Home / Aturan & Keselamatan / Aturan Resmi Sepeda Listrik di Jalan Raya Agar Bebas Tilang Polisi

Aturan Resmi Sepeda Listrik di Jalan Raya Agar Bebas Tilang Polisi

Terbit : 3 April 2026

Artikel ini terakhir diperbaharui :

1 April 2026

by evbikeblog

aturan-sepeda-listrik-di-jalan-raya-pada-jalur-khusus

Bayangkan skenario ini: Anda sedang asyik meluncur ke minimarket atau stasiun KRL di pagi hari. Angin sejuk menerpa wajah, Anda sukses menyalip kemacetan panjang mobil dan motor bensin. Tiba-tiba, di perempatan depan, terlihat sekumpulan petugas kepolisian sedang menggelar razia rutin.

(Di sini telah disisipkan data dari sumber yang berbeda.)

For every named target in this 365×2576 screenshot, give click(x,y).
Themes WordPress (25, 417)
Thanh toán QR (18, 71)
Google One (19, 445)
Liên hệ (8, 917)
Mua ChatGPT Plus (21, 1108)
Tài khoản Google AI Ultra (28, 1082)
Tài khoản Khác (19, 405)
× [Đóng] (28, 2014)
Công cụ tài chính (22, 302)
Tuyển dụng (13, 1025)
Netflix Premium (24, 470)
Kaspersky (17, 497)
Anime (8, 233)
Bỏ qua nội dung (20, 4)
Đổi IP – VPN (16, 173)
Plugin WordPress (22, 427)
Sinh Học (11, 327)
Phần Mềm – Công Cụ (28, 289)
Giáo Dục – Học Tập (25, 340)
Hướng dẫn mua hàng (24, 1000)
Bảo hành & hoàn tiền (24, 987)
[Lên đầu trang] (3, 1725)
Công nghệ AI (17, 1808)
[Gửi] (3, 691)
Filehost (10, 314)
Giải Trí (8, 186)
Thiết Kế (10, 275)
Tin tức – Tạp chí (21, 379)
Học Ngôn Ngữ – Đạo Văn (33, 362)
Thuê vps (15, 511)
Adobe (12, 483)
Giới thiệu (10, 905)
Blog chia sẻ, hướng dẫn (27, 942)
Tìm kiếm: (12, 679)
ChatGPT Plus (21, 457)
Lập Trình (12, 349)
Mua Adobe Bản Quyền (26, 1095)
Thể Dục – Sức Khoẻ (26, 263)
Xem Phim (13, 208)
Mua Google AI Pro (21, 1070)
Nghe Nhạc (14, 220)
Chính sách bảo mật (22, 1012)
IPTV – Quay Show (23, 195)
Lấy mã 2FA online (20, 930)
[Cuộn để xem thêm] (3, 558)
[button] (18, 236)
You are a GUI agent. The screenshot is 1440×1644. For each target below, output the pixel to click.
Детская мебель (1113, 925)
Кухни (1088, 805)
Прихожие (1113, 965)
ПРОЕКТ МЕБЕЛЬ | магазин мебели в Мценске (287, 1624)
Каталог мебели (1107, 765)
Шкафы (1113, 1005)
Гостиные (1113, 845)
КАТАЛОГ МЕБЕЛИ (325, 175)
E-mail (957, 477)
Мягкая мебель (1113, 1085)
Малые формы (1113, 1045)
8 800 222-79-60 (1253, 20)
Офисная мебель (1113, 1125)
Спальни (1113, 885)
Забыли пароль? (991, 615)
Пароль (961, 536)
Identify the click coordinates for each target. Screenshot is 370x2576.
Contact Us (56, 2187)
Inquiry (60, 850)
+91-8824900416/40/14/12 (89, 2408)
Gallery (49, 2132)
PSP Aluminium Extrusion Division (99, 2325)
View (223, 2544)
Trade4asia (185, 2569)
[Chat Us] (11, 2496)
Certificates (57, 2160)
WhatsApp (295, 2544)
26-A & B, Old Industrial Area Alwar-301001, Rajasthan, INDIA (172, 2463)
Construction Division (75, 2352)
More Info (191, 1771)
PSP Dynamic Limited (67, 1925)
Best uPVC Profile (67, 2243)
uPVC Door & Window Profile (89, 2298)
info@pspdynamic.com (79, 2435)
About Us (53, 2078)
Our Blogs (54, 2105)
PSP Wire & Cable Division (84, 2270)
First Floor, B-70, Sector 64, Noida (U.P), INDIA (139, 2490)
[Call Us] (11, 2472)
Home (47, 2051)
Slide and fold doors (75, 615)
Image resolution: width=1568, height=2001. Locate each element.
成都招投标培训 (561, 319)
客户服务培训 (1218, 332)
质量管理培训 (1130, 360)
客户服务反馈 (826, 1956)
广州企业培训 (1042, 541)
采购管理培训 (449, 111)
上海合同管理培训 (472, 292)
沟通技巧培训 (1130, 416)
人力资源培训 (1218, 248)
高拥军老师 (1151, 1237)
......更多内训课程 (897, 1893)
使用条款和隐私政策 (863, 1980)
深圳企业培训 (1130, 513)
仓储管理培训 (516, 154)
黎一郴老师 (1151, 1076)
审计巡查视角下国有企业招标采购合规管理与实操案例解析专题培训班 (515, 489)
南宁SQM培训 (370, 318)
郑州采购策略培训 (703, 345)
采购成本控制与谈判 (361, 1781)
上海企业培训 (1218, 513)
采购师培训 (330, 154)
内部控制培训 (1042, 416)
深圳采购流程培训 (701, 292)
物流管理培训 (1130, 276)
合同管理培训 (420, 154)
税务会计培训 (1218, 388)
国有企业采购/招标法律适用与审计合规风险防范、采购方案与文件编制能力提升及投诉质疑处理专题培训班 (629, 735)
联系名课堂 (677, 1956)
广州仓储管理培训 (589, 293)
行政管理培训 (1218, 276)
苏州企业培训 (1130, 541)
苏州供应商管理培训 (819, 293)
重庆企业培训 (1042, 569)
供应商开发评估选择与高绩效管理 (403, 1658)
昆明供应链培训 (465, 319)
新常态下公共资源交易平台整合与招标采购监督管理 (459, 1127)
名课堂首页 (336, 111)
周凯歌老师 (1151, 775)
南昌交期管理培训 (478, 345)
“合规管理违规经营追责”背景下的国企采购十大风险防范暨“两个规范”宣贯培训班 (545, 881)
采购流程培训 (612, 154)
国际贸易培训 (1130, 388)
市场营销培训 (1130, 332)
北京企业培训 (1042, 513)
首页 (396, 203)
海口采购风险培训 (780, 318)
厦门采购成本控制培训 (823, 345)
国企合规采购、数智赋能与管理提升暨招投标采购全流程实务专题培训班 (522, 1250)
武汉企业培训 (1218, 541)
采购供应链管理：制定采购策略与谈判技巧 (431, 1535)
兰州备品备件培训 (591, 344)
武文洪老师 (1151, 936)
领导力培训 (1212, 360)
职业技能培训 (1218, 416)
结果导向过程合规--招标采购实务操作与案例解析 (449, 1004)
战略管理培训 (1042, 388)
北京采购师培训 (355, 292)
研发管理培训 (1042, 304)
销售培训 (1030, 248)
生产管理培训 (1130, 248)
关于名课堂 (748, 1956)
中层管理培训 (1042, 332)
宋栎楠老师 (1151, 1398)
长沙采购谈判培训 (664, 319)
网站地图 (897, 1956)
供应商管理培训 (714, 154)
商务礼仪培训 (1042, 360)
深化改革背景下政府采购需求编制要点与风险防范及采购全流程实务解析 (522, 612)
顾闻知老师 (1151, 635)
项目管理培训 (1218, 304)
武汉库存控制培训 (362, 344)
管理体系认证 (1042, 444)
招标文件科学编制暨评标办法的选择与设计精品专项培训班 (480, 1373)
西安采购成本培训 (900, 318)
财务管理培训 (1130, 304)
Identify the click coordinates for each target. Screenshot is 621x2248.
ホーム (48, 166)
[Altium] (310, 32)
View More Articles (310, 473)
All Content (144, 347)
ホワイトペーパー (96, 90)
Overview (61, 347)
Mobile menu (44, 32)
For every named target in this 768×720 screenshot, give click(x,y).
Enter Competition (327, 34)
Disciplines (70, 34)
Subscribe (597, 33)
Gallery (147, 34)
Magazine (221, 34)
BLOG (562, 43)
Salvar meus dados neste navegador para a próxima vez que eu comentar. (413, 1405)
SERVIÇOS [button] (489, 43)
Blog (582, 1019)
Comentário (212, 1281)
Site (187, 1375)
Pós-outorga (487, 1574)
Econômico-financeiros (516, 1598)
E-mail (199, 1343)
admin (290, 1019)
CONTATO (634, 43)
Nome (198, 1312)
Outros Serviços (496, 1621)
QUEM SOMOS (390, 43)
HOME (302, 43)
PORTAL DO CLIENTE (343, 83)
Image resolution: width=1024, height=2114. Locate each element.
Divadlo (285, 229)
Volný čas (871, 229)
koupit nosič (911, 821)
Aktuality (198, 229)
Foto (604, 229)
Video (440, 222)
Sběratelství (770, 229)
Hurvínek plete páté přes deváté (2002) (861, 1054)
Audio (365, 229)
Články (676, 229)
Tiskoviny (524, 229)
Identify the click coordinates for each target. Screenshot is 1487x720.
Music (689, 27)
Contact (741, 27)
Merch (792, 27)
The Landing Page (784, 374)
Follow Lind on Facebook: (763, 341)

Jantung Anda mendadak berdebar. “Waduh, sepeda listrik bakal ditilang juga nggak ya? Kan saya nggak bawa STNK dan SIM!”

Kepanikan semacam ini sangat wajar dirasakan oleh para pengguna baru. Jujur saja, banyak dari kita yang beli sepeda listrik hanya karena ikut tren atau tergiur penghematan, tapi abai mencari tahu batasan legalnya. Padahal, memahami aturan sepeda listrik di Jalan raya adalah kunci utama agar Anda bisa berkendara dengan tenang, tanpa deg-degan setiap melihat rompi hijau stabilo di ujung jalan.

Hukumnya Jelas: Anda Bukan “Raja Jalanan”

Mari kita luruskan satu hal: sepeda listrik tidak dirancang untuk adu kecepatan dengan bus antar kota atau truk tronton. Pemerintah melalui Permenhub No. 45 Tahun 2020 sudah sangat jelas mendefinisikan batasannya.

Sepeda listrik diizinkan beroperasi, dengan syarat kecepatannya dikunci maksimal 25 km/jam. Di sinilah letak keunggulan EVBIKE Sanken. Pabrikan sudah merancang controller kecepatan yang presisi dan mematuhi regulasi ini sejak dari pabrik. Anda tidak perlu repot mengurus pelat nomor atau SIM C, karena secara hukum, unit Anda tidak diklasifikasikan sebagai sepeda motor.

Tapi tunggu dulu, status “bebas SIM” ini bukan berarti Anda punya tiket bebas untuk ugal-ugalan.

Kesalahan Konyol yang Bikin Pengguna Sepeda Listrik Ditilang

Banyak pengguna sepeda listrik yang akhirnya berurusan dengan polisi karena kesalahan mereka sendiri. Mari kita bedah kebiasaan buruk yang harus segera Anda tinggalkan:

1. Nekat Masuk Jalur Cepat atau Tengah

Tempat Anda adalah di lajur paling kiri, atau di jalur khusus sepeda jika tersedia. Berjalan santai 25 km/jam di tengah jalan raya bukan hanya memancing emosi pengguna jalan lain, tapi juga membahayakan nyawa Anda sendiri. Petugas berhak menindak Anda jika dianggap mengganggu ketertiban lalu lintas.

2. Memodifikasi Batas Kecepatan (Oprek Controller)

Ini penyakit gatal tangan yang sering merugikan. Banyak yang nekat membongkar limiter agar sepeda listriknya bisa lari hingga 40-50 km/jam. Ingat, saat Anda melakukan ini, secara teknis kendaraan Anda sudah berubah status menjadi motor listrik tanpa surat-surat. Jangan heran kalau polisi akhirnya menyita unit kesayangan Anda.

3. Lupa Helm (Hanya Karena Merasa Dekat)

“Ah, cuma ke depan komplek doang.” Alasan klasik ini sering jadi tameng. Aturan mewajibkan pengguna sepeda listrik memakai helm pelindung (minimal helm sepeda standar). Aspal jalanan raya tidak pernah pilih kasih antara kepala pengendara moge atau kepala pengendara sepeda listrik saat terjadi benturan.

Berkendara Cerdas, Hidup Lebih Tenang

Menjadi komuter urban yang cerdas berarti tahu menempatkan diri. EVBIKE Sanken diciptakan untuk mempermudah hidup Anda, memangkas biaya bensin harian, dan memberikan mobilitas jarak dekat yang efisien. Jangan rusak kenyamanan itu dengan melanggar aturan dasar di jalan raya raya.

Gunakan jalur kiri, pakai helm Anda, dan nikmati sisa perjalanan dengan senyuman. Percayalah, tidak ada yang lebih melegakan daripada melewati pos polisi dengan kepala tegak, karena Anda tahu persis bahwa Anda berada di jalur yang benar secara hukum.